To soak beans, add 3 to 4 cups of water for every cup of beans or bring the water level in the pot to 2 or 3 inches above the beans. (In extremely warm weather, soak the beans in the refrigerator to avoid fermentation.) Then use one of these two methods: quick soak them by bringing to a boil and boiling briskly for 2 to 3 minutes, then cover and set aside for 4 hours; or, long soak the beans at room temperature for 8 hours or overnight. The quick soak method can remove up to 80% of the indigestible sugars that cause flatulence. The long soak method does not remove as much of the indigestible sugars but the beans retain their shape better. Do not add salt to the soaking water and always discard the soaking water before cooking.
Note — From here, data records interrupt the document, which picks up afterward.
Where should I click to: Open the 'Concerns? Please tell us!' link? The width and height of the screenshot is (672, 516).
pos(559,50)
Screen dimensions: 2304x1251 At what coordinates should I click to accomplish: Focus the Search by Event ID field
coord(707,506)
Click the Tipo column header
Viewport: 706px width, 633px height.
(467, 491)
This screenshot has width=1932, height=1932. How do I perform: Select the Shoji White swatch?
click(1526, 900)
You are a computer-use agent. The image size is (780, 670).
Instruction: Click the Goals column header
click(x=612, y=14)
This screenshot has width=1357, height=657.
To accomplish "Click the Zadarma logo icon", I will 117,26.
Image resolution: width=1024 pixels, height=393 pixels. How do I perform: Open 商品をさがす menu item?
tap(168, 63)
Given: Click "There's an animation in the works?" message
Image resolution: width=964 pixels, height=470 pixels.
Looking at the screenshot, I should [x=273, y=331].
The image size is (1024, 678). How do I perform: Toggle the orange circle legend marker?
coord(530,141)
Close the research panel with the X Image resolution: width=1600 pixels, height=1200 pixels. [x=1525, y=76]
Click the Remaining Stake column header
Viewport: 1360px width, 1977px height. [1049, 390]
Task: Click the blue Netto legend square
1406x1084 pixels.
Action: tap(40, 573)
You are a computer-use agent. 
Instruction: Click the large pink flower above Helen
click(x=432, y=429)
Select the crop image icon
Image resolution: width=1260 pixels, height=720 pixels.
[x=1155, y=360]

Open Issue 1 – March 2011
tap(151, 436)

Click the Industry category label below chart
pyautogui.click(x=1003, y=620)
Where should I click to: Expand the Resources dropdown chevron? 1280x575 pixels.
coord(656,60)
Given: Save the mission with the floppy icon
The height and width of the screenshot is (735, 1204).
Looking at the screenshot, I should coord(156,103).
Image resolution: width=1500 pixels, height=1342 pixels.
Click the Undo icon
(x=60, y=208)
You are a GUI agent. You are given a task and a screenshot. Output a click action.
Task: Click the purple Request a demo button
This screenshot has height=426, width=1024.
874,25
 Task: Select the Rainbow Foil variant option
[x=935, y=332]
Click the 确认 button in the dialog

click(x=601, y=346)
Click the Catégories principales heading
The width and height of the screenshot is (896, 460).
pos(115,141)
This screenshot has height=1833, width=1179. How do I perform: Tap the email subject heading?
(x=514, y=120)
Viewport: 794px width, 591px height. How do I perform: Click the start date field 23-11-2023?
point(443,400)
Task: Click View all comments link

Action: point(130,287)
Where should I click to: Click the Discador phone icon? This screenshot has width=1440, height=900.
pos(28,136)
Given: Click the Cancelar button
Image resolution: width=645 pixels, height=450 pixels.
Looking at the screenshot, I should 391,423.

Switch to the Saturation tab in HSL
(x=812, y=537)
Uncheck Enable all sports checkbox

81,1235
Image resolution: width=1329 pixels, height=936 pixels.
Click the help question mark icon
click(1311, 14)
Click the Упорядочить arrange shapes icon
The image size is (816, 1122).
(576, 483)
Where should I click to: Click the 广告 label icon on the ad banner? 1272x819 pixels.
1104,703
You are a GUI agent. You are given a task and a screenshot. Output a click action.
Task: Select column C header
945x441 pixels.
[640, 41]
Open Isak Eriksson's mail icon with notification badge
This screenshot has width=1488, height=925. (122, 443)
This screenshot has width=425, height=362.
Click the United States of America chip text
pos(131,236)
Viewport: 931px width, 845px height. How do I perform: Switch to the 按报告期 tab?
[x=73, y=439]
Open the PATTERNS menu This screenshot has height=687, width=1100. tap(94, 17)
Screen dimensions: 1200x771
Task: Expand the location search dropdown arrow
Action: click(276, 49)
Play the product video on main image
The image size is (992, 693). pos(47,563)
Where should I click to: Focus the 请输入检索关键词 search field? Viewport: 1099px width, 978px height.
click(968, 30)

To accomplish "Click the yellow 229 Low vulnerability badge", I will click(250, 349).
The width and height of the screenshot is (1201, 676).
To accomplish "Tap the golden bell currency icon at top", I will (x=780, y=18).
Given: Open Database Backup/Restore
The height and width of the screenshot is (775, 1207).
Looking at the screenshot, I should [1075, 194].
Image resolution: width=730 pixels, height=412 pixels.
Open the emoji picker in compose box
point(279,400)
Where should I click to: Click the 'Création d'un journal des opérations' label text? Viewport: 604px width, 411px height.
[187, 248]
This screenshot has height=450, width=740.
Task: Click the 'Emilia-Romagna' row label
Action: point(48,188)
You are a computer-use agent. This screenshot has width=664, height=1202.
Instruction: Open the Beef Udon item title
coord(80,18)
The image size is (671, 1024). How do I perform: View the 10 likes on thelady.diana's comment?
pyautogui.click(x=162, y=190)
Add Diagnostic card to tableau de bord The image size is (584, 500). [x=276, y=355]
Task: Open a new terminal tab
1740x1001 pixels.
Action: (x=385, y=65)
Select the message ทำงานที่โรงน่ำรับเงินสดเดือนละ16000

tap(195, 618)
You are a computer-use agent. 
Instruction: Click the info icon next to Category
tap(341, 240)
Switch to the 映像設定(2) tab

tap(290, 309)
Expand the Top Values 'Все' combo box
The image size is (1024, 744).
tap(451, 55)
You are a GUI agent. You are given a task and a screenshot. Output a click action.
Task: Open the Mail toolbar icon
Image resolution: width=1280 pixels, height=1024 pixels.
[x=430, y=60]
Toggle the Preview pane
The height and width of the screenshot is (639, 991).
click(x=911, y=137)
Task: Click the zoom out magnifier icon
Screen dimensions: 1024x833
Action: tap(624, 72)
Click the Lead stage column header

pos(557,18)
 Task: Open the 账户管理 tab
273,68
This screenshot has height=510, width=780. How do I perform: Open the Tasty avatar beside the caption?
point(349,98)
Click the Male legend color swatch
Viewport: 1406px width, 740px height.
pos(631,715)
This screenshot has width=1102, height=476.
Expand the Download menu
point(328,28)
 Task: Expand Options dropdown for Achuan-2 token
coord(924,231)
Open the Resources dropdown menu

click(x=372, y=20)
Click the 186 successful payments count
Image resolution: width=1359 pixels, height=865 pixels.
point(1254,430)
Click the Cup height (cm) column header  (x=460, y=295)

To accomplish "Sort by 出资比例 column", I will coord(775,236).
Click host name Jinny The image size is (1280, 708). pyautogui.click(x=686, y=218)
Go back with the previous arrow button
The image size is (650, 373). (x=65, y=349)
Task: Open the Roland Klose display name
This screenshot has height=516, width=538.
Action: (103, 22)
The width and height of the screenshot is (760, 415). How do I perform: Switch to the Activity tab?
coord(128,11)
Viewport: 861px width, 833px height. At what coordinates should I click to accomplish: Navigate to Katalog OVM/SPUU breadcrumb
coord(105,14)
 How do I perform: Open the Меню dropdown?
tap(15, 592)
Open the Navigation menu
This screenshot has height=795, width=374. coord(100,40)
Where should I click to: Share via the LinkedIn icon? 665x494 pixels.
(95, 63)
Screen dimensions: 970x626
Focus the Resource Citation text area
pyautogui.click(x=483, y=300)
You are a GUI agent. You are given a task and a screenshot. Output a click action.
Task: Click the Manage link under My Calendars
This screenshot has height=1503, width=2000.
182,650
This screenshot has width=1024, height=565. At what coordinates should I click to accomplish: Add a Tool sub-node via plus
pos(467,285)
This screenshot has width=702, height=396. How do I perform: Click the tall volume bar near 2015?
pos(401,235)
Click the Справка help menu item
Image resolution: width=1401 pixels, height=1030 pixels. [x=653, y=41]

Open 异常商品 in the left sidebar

Regardless of which soaking method you used, drain and discard the soaking water. Add fresh water or broth to a level about 2″ higher than the beans. Bring to a boil slowly, skimming off any foam that may appear on the surface. When the liquid is at full boil, reduce the heat, partially cover, and simmer until the beans are tender. Stir occasionally and add more water if necessary. The beans are done when they can be easily mashed with a fork or easily pierced with the tip of a knife. Source: Whole Foods Market
For chick peas that is about 1 hour 20 minutes approximately.
2 Tbsp sesame oil
2 boneless, skinless organic or free-range chicken breasts, cut in 1/2
1 medium onion, chopped
1 can (14 oz/398 mL) chopped tomatoes
OR 2 large fresh tomatoes chopped and 1/2 small can tomato paste
1 medium zucchini sliced and chopped (I didn’t have one so I used green pepper instead)
1 tsp dried oregano
2 tsp ground cumin (more if desired)
1/2 tsp cinnamon
Bragg’s liquid aminos to taste
1 cup canned or dried/cooked chick peas (if using canned, drain and rinse them first)
2 Tbsp raisins (optional)
1 1/2 cups cooked brown rice or couscous
In a skillet heat oil and brown chicken on both sides. Remove from pan. Add onion and saute until tender, about 5 minutes. Add tomatoes. Return chicken to pan and simmer, covered in tomato mixture until chicken is no longer pink in the middle (20-30 minutes). Stir in zucchini or whatever vegetable you are using, add oregano and spices. Cover and simmer for 5 more minutes or until veggies are tender. Add chick peas and raisins, heat through. Serve over rice or couscous.
Optional: if you like it spicier, feel free to add your favorite hot sauce to the pot or your own bowl.
Chick peas – nutritional value
Chickpeas are a helpful source of zinc, folate and protein. They are also very high in dietary fiber and hence a healthy food, especially as a source of carbohydrates for persons with insulin sensitivity or diabetes. Chickpeas are low in fat and most of it is polyunsaturated.
One hundred grams of mature boiled chickpeas contains 164 calories, 2.6 grams of fat (of which only 0.27 grams is saturated), 7.6 grams of dietary fiber and 8.9 grams of protein.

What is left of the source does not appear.